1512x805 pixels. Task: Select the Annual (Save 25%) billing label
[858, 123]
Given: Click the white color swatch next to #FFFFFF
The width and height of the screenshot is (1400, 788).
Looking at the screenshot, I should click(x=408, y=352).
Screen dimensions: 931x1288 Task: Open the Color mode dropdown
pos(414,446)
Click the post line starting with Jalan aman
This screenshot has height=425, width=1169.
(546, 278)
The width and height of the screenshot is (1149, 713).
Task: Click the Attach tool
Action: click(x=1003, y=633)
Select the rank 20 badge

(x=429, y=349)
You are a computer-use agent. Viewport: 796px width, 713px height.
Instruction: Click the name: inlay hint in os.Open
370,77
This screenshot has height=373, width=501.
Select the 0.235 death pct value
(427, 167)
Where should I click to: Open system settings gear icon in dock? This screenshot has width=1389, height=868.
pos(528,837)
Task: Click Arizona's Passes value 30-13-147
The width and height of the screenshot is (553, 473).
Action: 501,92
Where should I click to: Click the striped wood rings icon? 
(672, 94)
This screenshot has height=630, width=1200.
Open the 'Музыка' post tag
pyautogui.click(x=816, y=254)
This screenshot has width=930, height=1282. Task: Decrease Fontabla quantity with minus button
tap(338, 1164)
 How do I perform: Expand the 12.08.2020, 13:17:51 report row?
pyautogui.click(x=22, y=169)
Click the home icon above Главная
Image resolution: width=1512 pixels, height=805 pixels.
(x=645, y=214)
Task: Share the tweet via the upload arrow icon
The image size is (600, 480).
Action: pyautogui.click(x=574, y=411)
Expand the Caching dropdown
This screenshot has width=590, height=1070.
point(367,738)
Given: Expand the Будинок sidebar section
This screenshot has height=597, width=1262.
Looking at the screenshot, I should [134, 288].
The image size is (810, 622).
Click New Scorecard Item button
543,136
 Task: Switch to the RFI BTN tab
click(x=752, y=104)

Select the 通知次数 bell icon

Task item: Scan the listing and copy every line where the string "Given" shows up.

Worked solution:
Given: Click the white color swatch next to #FFFFFF
Given: Expand the Будинок sidebar section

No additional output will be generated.